> Страница:
++++++
"Ненавижу, когда шатается стол!" — говорит посреди беседы Диана Арбенина и быстро засовывает под ножку стола свернутую салфетку. Она во всем такая — быстрая, честная, резкая. Какая в песнях, такая и в жизни. 19 августа ее группе "Ночные снайперы" исполняется 25 лет. В интервью ТАСС музыкант рассказала о том, как пишутся песни, как ее однажды прогнали со сцены, что она думает о любви и карьеристках и за что мама-журналист однажды выгнала ее из дома.
Про жертву, хлеб, борщ и богадельню
— Вы в одном интервью рассказывали, что перед концертами иногда говорите своей группе: "Почему я не пошла работать на завод!" На каком заводе вы бы работали?
— Хлебозавод имелся в виду, мне потом группа хлебопечку подарила. Мне нравится запах хлеба, вообще очень люблю хлеб, как нормальный русский человек. Не игнорирую его, как многие сейчас делают.
— То есть если бы вы не стали музыкантом, то вы бы пекли хлеб. Другие варианты были когда-нибудь?
— Да и этого не было. Я была и остаюсь музыкантом. Знаете, перед выходом на сцену я всегда чувствую страх. Он был всегда, но сейчас прямо-таки животный. У меня даже руки могут чуть-чуть вспотеть. Но как только я делаю первый шаг из-за кулис, то перестаю бояться. Мне кажется, это волнение объяснимо: пока ты волнуешься, ты живой, стремишься вперед. Как только ты решаешь, что ты герой и невероятная звезда, — тебе нужно просто бежать со сцены и сидеть дома. И печь тот самый хлеб. Мы служим сцене, а не она нам.
— Вам хоть раз в жизни хотелось все бросить и уехать, условно говоря, выращивать капусту?
— Капусту выращивать или хлеб печь, давайте определимся?
— Есть такая легенда про римского императора, который оставил власть и выращивал капусту…
— Мне кажется, это просто легенда. Власть затягивает и не отпускает, как и сцена. Знаете, я довольно часто говорю: "Вот сейчас все брошу, уеду и буду писать книги". Надеюсь, что в какой-то момент я все-таки это сделаю. Но если решусь на это, то не буду, как многие, устраивать "прощальный тур" на 10–15 лет. Потому что уходя — уходи. Пока уйти не готова. И от музыки не устаю. Мне так же в кайф писать песни, как это было 25 лет назад, и даже больше. Я устаю от ежедневной рабочей рутины, от переездов, от проколов людей, которые со мной работают, от равнодушного отношения, от халатности. Я просто ненавижу, когда человеку все равно, как он сделал свою работу. Здесь речь идет не про мораль, а про отношение к жизни. Я выхожу на сцену — и на ней умираю. Я бы и рада не умирать, но у меня не получается. Я на ней оставляю себя всю. И когда человека рядом со мной устраивает результат на "четыре", я думаю: "Какого черта ты здесь? Если ты мне не прикрываешь спину, если ты соображаешь туго — давай прощаться!" Либо музыка, либо богадельня. В моем случае — только музыка.
++++++
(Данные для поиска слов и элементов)
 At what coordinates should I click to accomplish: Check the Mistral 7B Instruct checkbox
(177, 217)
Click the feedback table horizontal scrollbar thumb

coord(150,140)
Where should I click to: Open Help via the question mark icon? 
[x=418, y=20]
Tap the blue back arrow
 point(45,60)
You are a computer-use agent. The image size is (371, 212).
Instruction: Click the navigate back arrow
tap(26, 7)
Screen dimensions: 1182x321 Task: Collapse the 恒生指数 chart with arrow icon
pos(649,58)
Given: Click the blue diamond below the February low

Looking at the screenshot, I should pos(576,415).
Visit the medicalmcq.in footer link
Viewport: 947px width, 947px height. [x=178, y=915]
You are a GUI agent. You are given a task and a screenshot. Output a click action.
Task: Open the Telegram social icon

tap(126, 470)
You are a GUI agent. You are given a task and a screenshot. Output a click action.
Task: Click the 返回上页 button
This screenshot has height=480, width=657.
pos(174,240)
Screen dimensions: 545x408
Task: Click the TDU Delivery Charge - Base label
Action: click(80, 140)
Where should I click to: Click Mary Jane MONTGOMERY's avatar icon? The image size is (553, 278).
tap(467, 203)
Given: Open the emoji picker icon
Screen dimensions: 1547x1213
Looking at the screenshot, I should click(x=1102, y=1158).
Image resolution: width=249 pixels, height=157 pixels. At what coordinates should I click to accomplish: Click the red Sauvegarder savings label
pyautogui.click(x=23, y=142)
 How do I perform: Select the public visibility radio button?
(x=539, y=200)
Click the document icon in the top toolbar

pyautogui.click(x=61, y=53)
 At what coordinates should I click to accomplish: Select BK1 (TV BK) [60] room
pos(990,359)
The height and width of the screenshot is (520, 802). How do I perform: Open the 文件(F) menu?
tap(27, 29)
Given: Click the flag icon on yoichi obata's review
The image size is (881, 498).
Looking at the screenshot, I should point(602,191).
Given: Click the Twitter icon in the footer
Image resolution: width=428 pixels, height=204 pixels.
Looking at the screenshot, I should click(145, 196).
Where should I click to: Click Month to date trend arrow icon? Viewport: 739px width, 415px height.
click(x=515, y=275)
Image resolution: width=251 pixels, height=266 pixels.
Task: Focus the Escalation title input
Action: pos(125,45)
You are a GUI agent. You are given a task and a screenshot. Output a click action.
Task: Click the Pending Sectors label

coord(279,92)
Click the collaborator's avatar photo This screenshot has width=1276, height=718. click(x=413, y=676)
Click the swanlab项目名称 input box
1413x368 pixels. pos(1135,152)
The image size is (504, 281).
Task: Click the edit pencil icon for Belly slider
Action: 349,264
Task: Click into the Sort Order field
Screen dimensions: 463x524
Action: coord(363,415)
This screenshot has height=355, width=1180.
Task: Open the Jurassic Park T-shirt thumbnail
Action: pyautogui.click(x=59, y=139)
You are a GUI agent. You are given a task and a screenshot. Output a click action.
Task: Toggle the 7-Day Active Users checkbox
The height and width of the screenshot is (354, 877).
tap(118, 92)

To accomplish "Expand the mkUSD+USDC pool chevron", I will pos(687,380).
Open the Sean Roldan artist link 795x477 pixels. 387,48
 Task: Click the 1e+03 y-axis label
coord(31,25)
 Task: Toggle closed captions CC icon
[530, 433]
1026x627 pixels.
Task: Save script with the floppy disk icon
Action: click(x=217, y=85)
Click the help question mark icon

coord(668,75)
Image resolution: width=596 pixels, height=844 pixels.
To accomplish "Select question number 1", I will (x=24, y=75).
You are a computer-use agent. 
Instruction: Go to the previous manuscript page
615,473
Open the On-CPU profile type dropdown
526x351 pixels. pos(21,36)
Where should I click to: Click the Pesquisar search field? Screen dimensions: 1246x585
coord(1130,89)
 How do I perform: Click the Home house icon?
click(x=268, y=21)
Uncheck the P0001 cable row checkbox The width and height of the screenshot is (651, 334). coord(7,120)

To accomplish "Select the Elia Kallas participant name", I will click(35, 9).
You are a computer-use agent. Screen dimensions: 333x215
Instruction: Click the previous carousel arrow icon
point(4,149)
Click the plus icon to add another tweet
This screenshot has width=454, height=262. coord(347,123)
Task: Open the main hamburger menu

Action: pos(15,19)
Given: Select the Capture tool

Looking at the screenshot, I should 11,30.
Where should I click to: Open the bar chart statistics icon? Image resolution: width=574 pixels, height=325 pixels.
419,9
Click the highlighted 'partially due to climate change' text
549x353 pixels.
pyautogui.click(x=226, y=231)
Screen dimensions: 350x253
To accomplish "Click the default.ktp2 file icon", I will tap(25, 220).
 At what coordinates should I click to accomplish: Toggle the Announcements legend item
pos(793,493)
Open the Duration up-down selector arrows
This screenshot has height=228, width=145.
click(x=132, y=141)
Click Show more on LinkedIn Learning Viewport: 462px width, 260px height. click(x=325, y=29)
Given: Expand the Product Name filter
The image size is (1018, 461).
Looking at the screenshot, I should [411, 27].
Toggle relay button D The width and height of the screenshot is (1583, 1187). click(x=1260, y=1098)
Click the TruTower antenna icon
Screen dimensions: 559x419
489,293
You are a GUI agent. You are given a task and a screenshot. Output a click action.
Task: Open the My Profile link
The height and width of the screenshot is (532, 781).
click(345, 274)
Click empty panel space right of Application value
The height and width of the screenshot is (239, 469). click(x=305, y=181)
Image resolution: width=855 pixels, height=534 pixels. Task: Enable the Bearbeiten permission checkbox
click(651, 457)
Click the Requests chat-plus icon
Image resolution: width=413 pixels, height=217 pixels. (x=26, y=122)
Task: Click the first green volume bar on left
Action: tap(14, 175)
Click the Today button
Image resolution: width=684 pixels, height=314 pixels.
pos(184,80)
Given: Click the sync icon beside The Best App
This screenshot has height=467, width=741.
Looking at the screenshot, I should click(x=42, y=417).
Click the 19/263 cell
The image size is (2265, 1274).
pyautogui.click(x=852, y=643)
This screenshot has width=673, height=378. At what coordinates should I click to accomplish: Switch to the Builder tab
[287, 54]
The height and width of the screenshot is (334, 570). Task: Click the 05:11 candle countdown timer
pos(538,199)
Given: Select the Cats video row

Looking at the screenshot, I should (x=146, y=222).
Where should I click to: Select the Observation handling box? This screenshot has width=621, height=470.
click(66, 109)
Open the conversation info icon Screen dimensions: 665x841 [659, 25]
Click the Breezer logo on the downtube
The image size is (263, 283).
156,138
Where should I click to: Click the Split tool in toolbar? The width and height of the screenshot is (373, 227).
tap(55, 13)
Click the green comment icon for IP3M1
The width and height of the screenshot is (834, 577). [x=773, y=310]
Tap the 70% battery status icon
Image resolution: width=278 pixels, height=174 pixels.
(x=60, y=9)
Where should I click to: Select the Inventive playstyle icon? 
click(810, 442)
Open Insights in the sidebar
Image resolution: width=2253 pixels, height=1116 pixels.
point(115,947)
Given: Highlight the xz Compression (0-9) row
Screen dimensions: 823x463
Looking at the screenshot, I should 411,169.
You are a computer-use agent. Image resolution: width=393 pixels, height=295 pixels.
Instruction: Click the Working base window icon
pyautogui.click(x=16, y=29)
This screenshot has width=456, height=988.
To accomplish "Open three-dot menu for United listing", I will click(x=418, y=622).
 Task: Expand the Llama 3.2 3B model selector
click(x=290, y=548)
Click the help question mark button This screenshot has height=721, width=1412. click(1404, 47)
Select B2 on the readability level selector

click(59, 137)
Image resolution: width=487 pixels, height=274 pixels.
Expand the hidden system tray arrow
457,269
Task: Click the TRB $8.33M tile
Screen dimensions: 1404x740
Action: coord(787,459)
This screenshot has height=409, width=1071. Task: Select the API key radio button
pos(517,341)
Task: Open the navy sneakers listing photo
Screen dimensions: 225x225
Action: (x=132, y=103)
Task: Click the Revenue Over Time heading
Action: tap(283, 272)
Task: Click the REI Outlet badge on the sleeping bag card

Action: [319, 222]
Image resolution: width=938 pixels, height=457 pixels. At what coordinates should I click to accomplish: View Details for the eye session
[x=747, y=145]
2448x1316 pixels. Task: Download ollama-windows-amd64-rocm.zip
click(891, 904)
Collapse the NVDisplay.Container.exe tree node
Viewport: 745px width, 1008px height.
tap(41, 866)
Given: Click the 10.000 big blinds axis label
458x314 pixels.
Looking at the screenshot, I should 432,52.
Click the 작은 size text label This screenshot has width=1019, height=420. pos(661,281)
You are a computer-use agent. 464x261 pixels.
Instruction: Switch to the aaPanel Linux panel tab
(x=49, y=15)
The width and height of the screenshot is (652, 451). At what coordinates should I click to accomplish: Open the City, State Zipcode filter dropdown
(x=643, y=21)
++++++
Подхватите интервью с Дианой Арбениной и продолжите его сразу после последней приведенной реплики. Эти данные здесь никак не используются.

— Далеко не из всех, кто начинает петь, что-то получается. Что нужно, чтобы получилось — как у вас?
— Мне кажется, надо осознать себя жертвой. Я вот типичный ее пример. Я же не замужем, у меня нет семьи в привычном смысле слова — когда ты приходишь с работы, готовишь борщ, едешь в Турцию на "все включено"… Я постоянно в гастролях, у меня огромный комплекс вины перед детьми (у Дианы двойняшки — восьмилетние Артем и Марта — прим. ТАСС), которых я не вижу неделями. Но это мой путь, мое жизненное кредо. И когда я произношу слово "жертва", это не значит, что меня надо жалеть, что я страдаю. Я просто адекватно отношусь к тому, чем я занимаюсь. Сцена поглощает максимально и требует, чтобы голова не выключалась вообще. У меня она работает постоянно. Сейчас на кону стоит "Олимпийский" (на 4 ноября у группы запланирован большой концерт — прим. ТАСС) — это просто вымораживает, это такой аврал. Я каждый день что-то делаю для этого концерта.
Про "ослиные уши" и песню "Катастрофически"
— Писать песни — это тоже прежде всего работа?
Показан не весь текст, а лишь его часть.